- _Problem_:
Check each line of the entries below for the string "click"; copy every line where it appears.

_____

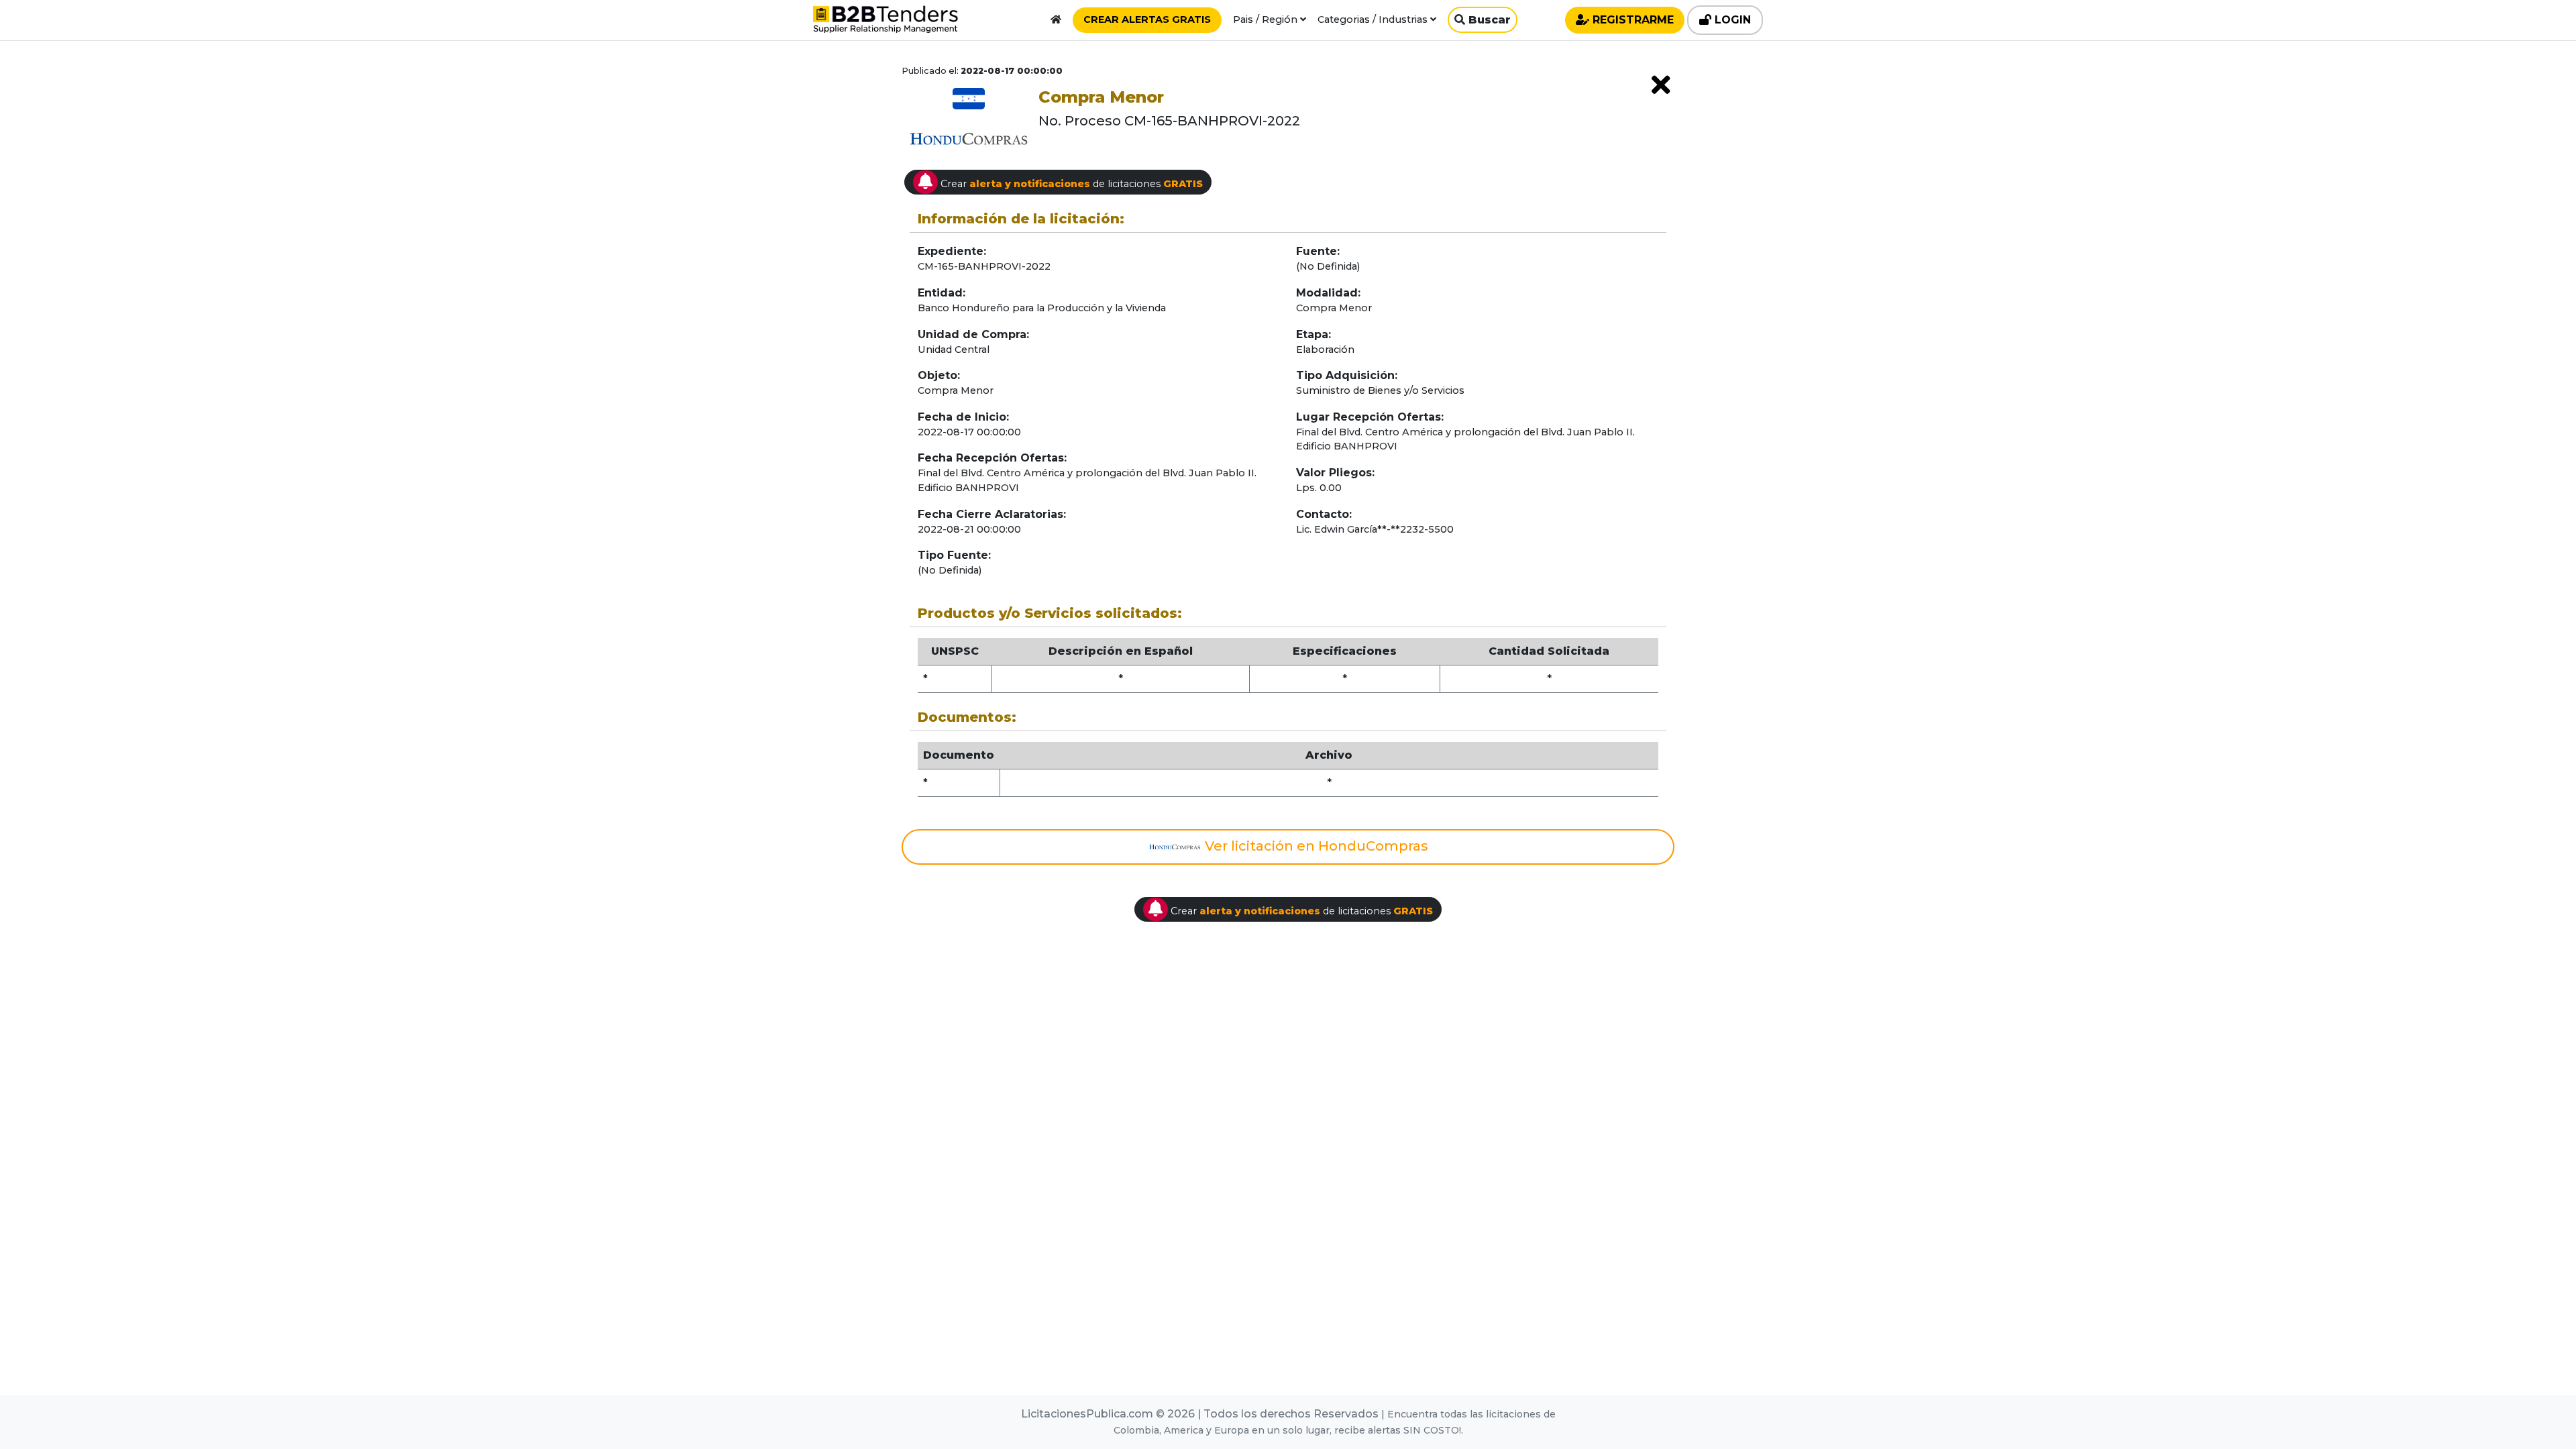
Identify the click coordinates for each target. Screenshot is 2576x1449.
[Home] (1056, 19)
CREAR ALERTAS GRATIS (1147, 19)
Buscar (1488, 19)
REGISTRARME (1631, 19)
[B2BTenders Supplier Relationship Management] (885, 22)
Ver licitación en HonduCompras (1314, 846)
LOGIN (1731, 19)
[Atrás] (1661, 85)
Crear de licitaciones (1070, 184)
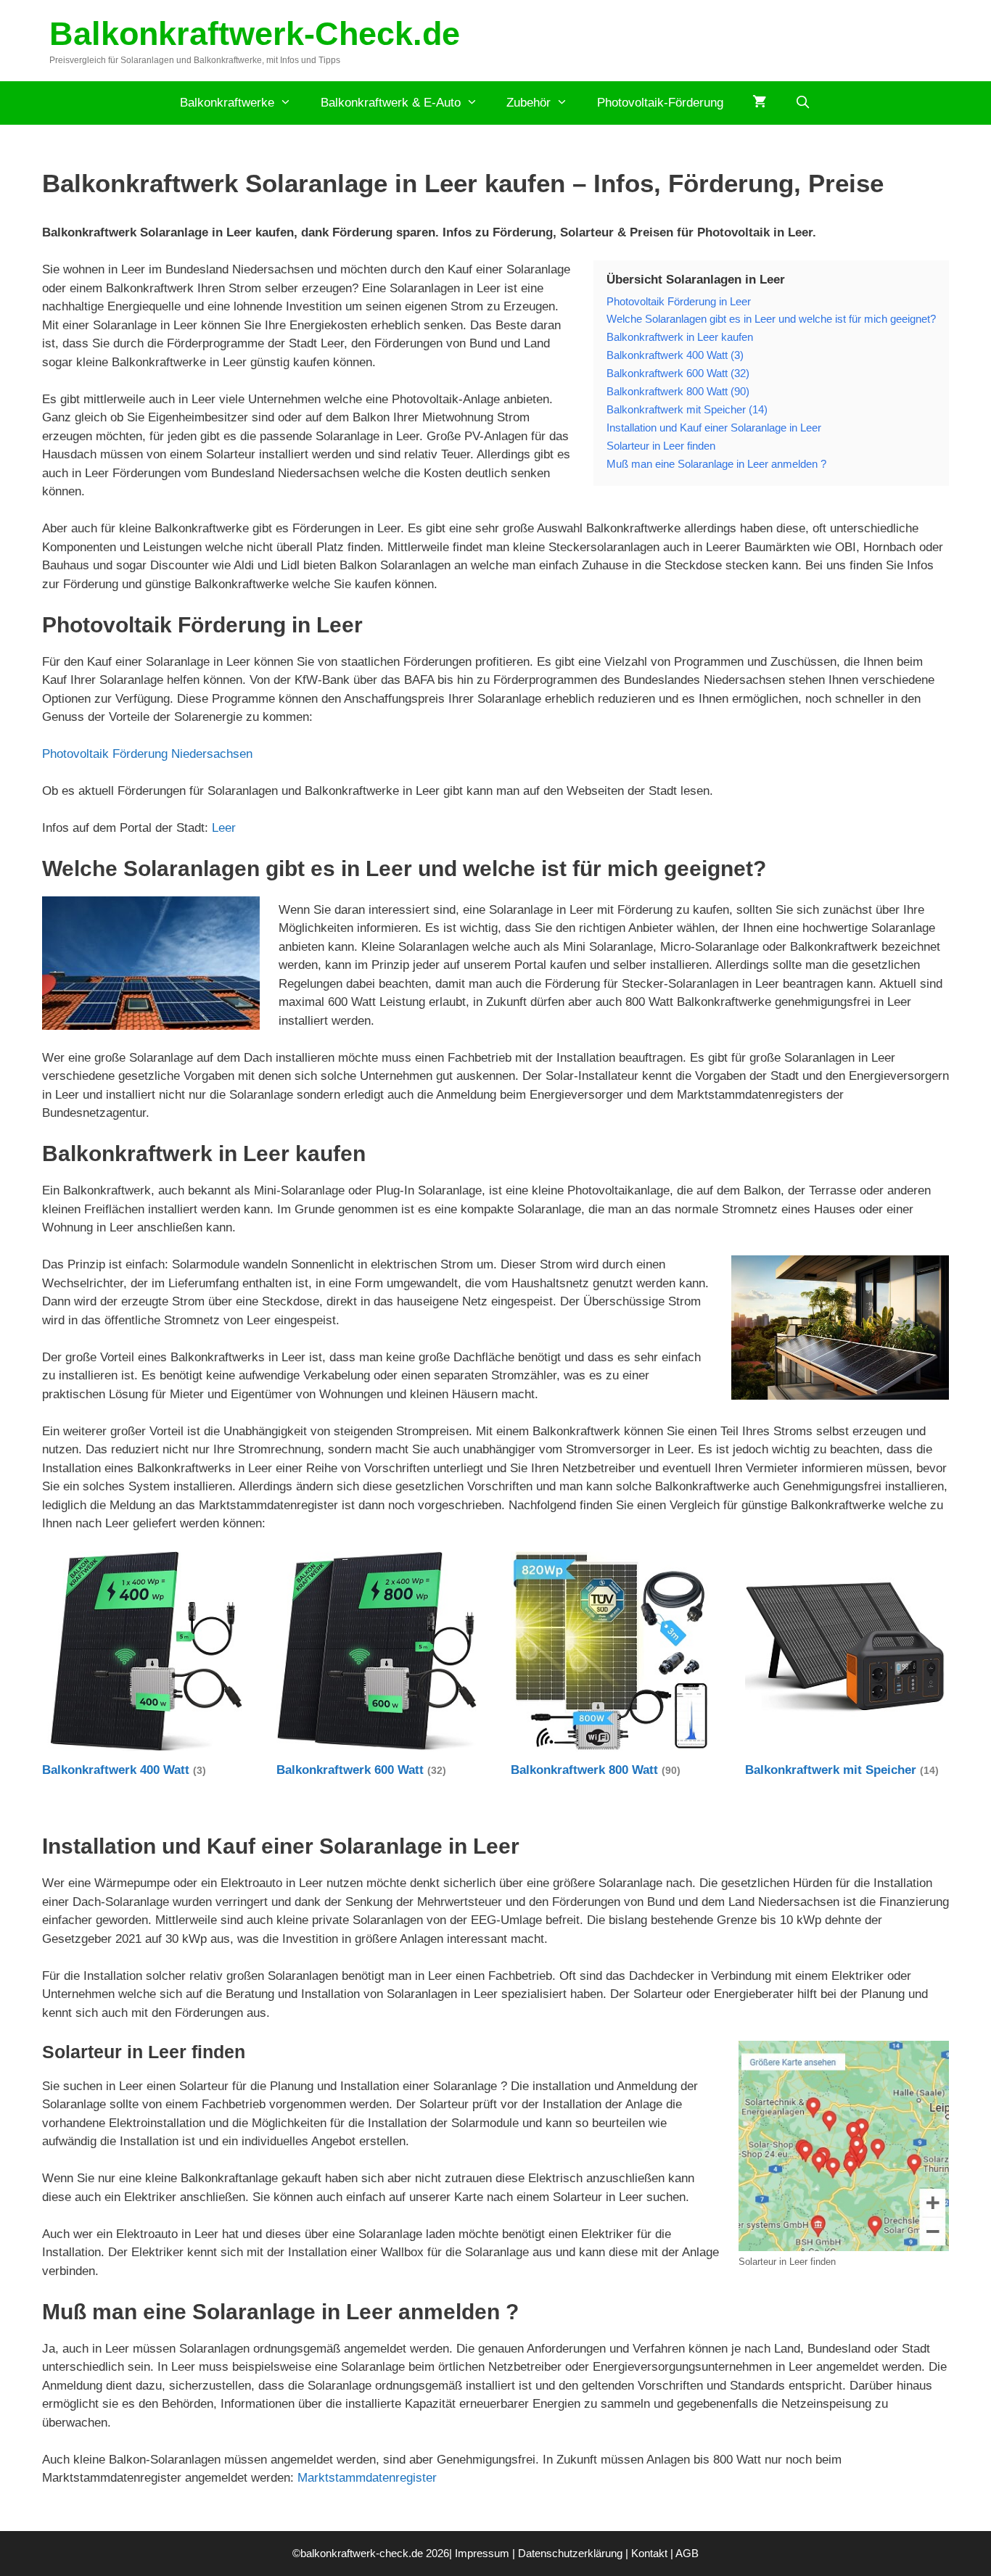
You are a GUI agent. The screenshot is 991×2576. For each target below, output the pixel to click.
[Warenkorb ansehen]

_____

- _Task result_:
Identify the click coordinates for each target. Screenshot is 2576x1449.
You are a GUI agent. The screenshot is 991×2576. For each target below, output the pixel to click.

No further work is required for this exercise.